Machine Learning-based Differentiation of Japanese Plum Cultivars Based on Metabolite Profiling

Abstract

This study investigates the metabolite diversity of twelve Japanese plum cultivars grown in South Africa to understand their differential organoleptic characteristics and nutritional properties. The goal is to differentiate or associate these plum cultivars based on their metabolic profiles. Metabolite profiling was conducted using gas chromatography-mass spectrometry (GC-MS) at different postharvest ripening stages. Different unsupervised machine learning algorithms were applied: hierarchical clustering, K-means clustering, Density-Based Spatial Applications with Noise, and principal component analysis (PCA).
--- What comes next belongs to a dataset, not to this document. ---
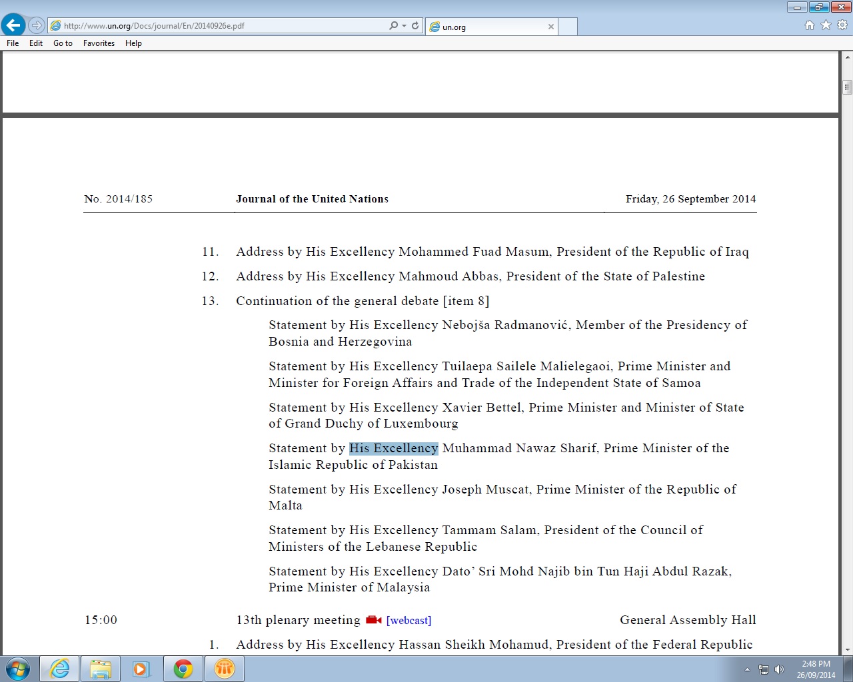Show hidden system tray icons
Results revealed that each cultivar contains a unique combination of 13 amino acids, 4 sugars (contributing to organoleptic characteristics), and numerous phenolic compounds and antioxidant activities (contributing to nutritional value). The levels of these compounds are cultivar-dependent and vary with postharvest stages. The number of clusters of plum cultivars varied with both the clustering algorithm and postharvest stages. However, certain cultivars were consistently grouped regardless of the clustering method, indicating similar characteristics and responses to storage and shelf-life conditions. Similar consistent groupings were observed after cold storage and shelf life. Our findings also showed that K-means clustering is the most effective model for plum cultivar differentiation based on the Silhouette Score and Davies-Bouldin Index. This study enhances our understanding of how metabolites evolve over different postharvest stages and provides a robust framework for differentiating plum cultivars, which can aid in sorting and grading operations. The research offers actionable insights to improve postharvest handling and storage practices, which are critical for maintaining the nutritional quality of plums, an important fruit for human health.